[ASSIGNMENT] Give exactly the lines from the one that contains "You are a GUI" through the end of the entries below, both included; the pictures stay out.

Saved data entries:
-*-*-

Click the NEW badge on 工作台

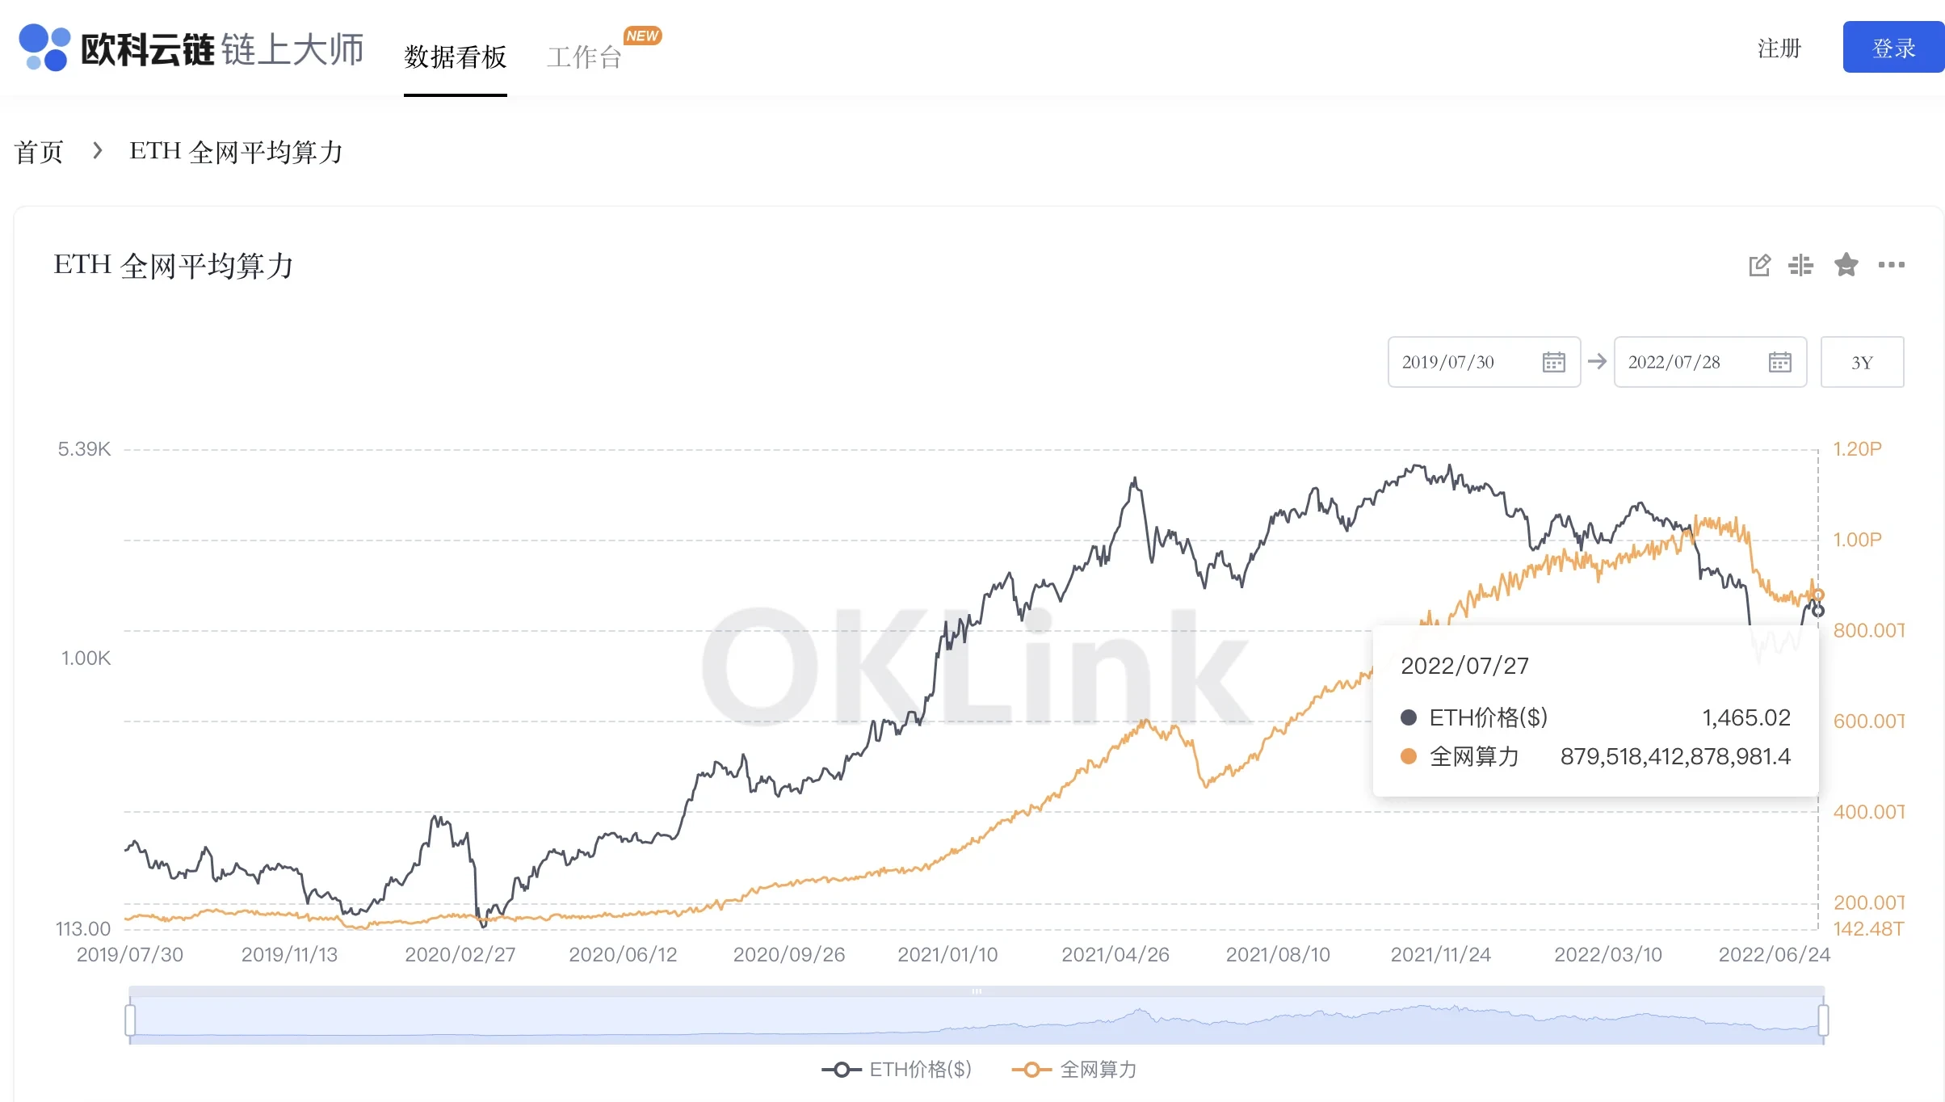pos(642,36)
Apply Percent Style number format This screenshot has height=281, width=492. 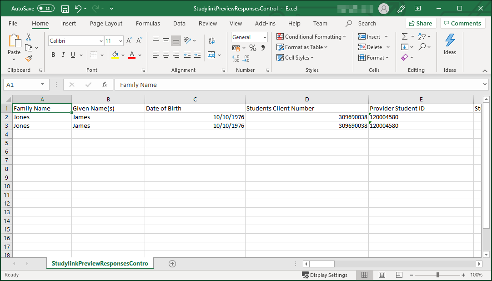253,47
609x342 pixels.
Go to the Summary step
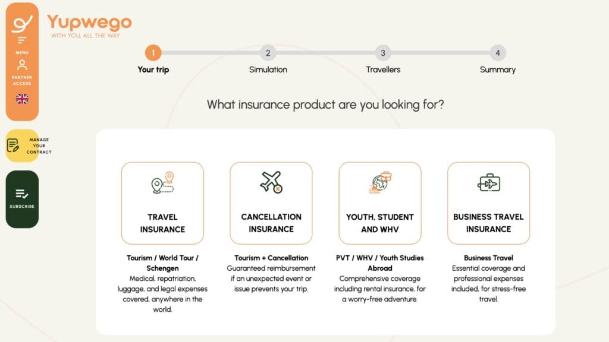point(498,53)
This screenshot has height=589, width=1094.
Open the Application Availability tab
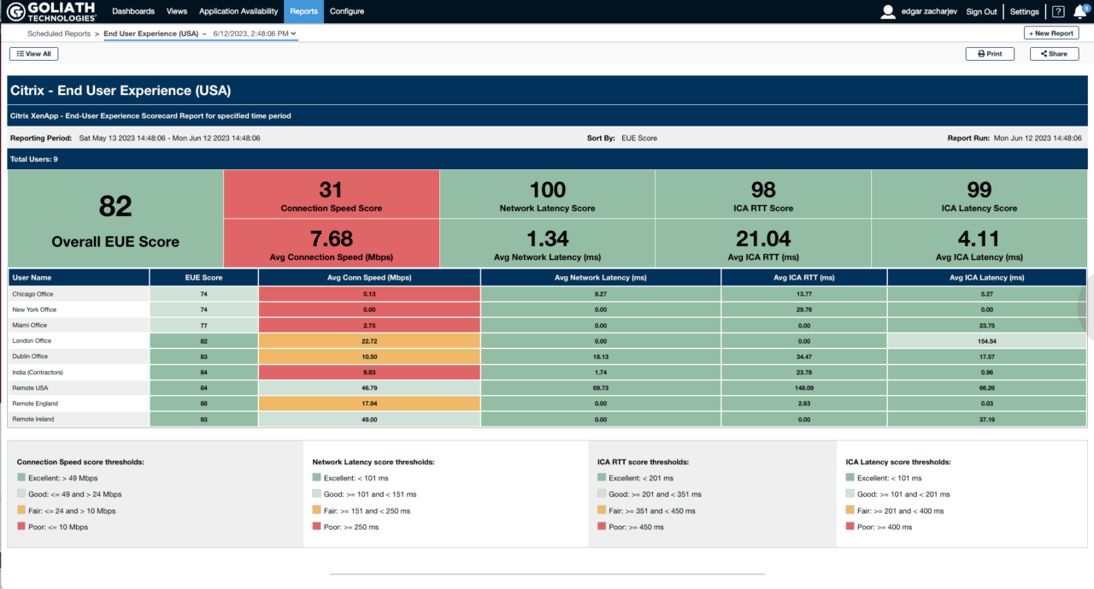pos(238,11)
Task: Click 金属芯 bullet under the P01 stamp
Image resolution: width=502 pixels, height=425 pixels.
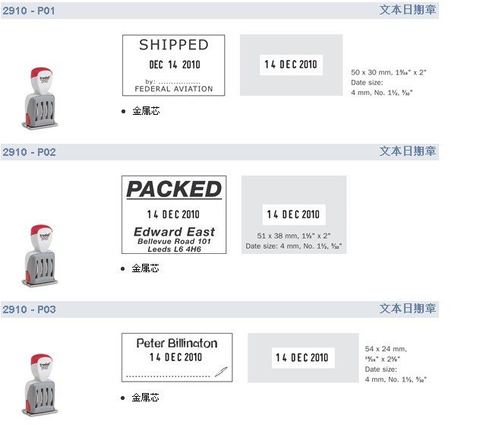Action: tap(146, 111)
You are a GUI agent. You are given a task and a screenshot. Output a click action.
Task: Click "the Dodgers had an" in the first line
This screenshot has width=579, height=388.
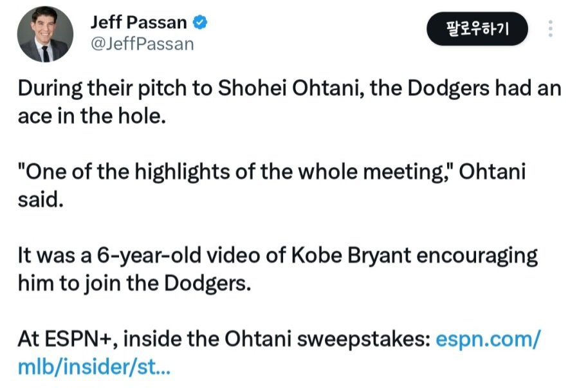[479, 89]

-*-*-

[COMPLETED TASK]
You are a GUI agent. You are given a task and a screenshot. Output a click action.
Task: Click "the Dodgers had an" in the first line
This screenshot has width=579, height=388.
[479, 89]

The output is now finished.